— Start of Provided entries —

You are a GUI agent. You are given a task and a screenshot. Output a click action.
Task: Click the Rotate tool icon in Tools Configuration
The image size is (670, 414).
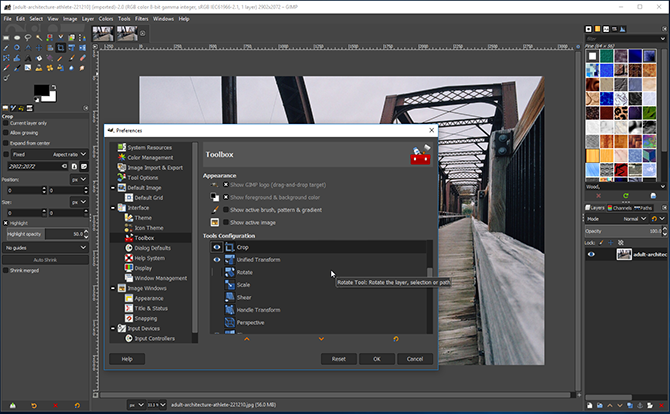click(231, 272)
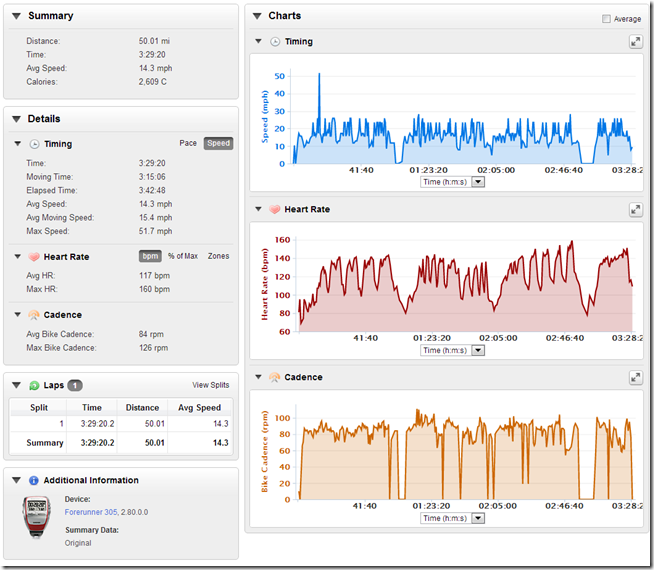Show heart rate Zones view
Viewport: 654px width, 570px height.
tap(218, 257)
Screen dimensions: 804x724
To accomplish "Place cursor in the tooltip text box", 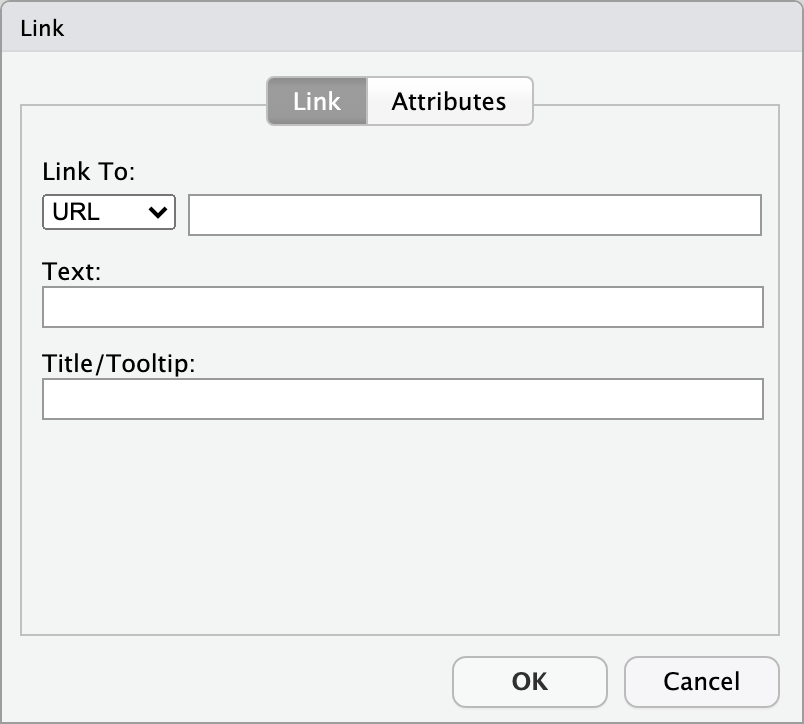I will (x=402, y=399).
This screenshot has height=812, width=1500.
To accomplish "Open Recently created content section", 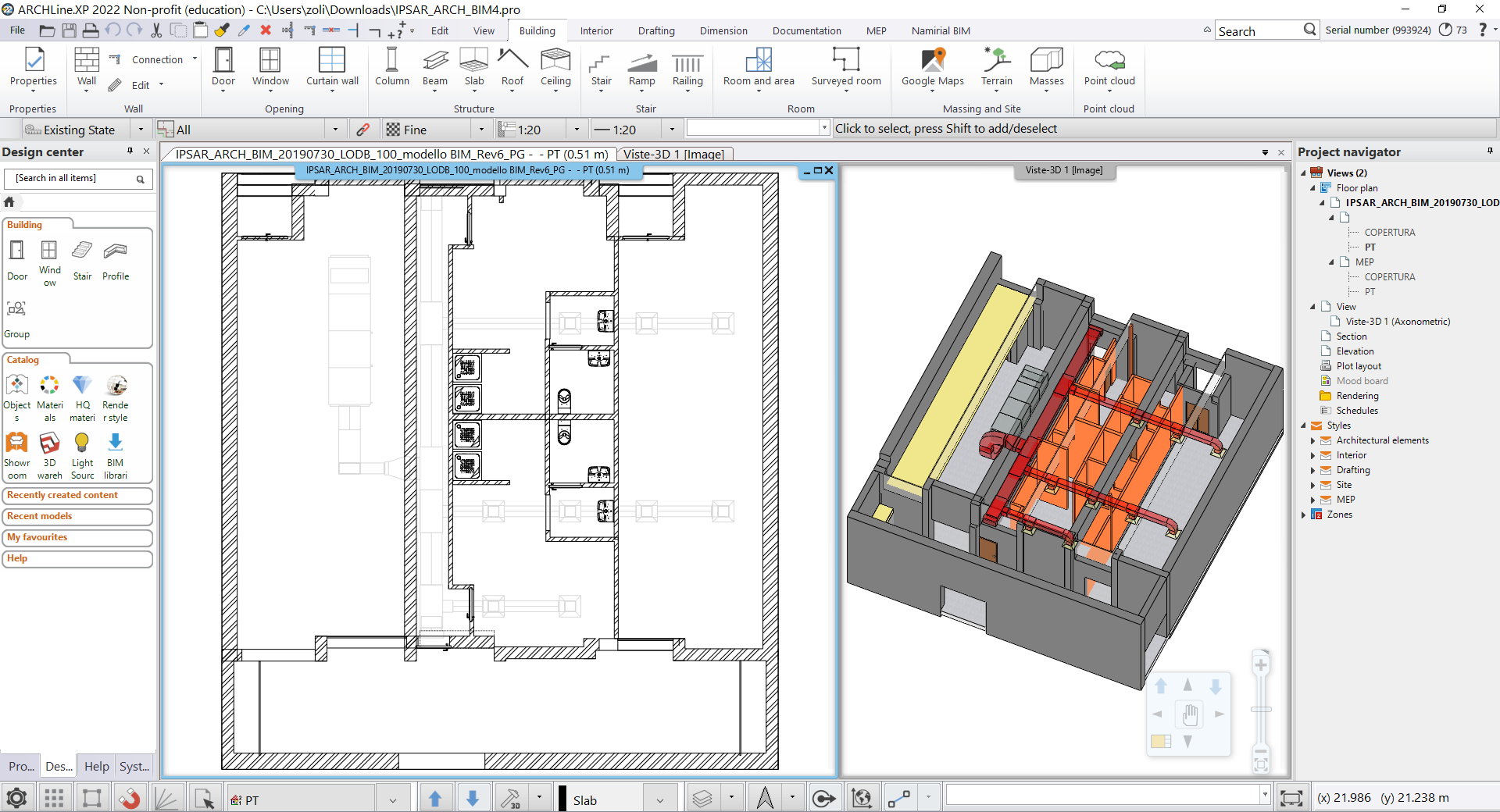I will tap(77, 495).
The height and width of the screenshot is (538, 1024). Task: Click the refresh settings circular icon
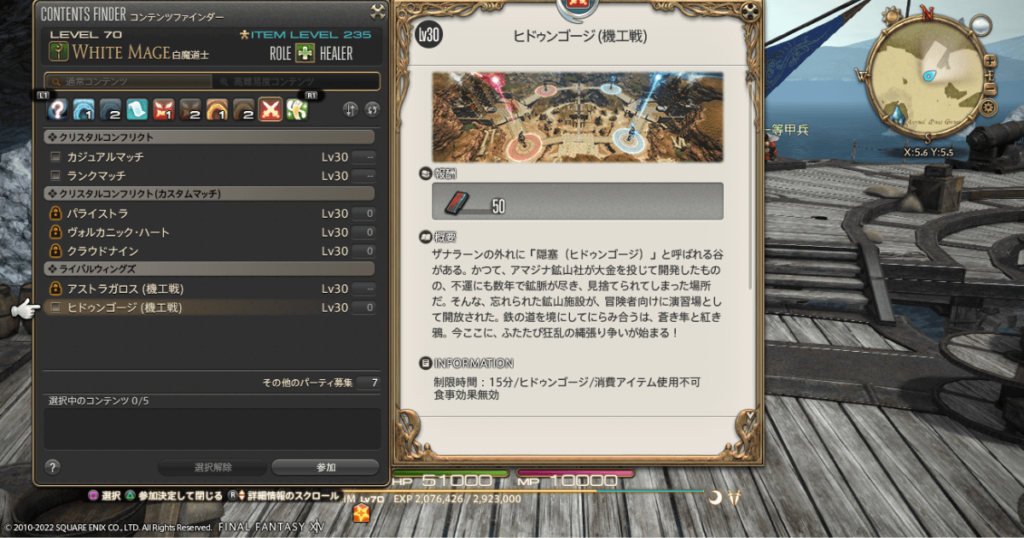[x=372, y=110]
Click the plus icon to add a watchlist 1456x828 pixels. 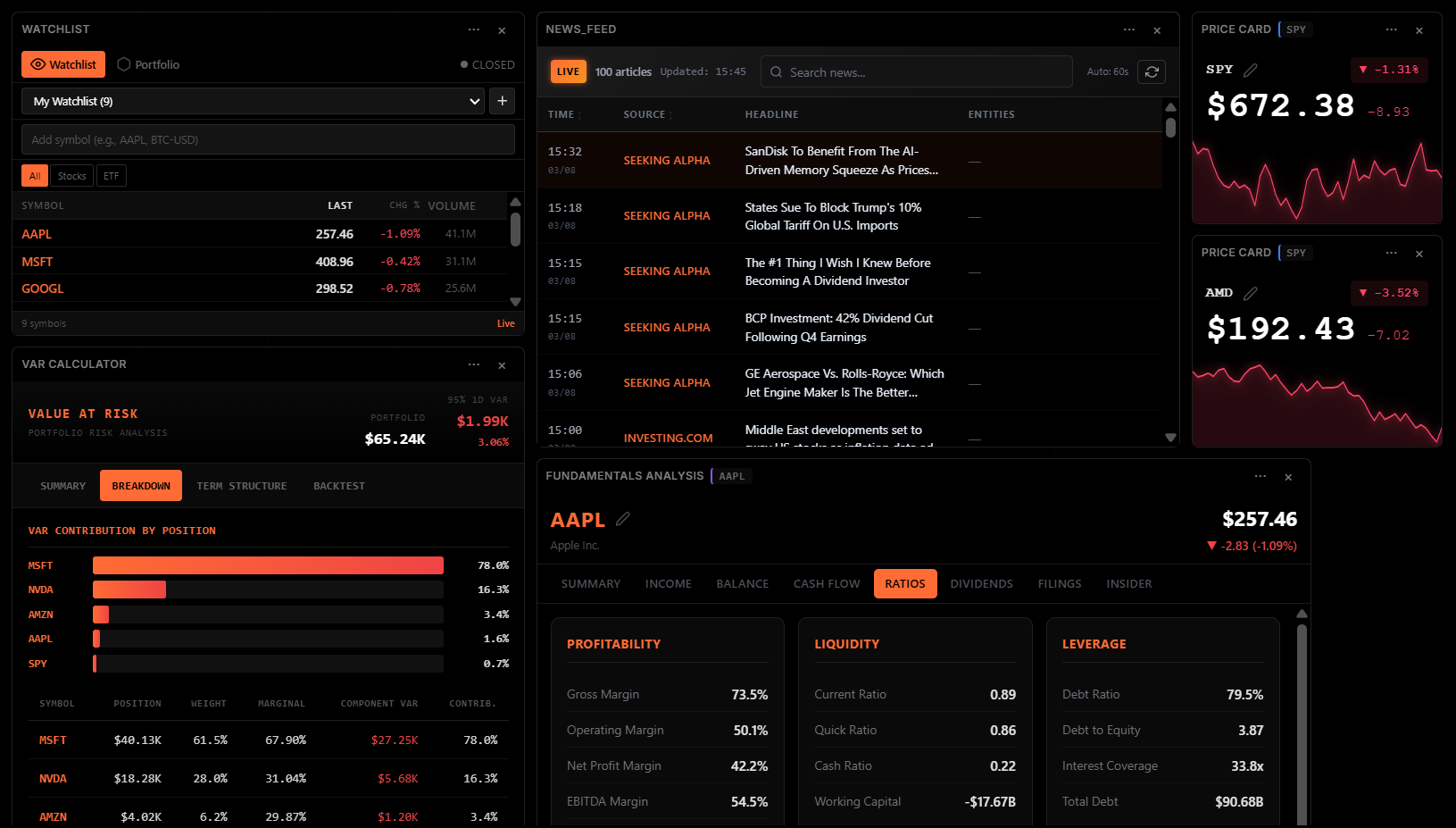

— End of Provided entries —

Gather every line of the entries above that contains the string "screenshot".

The response:
You are a GUI agent. You are given a task and a screenshot. Output a click action.
This screenshot has height=812, width=1500.
The height and width of the screenshot is (538, 1024). Task: Click the refresh settings circular icon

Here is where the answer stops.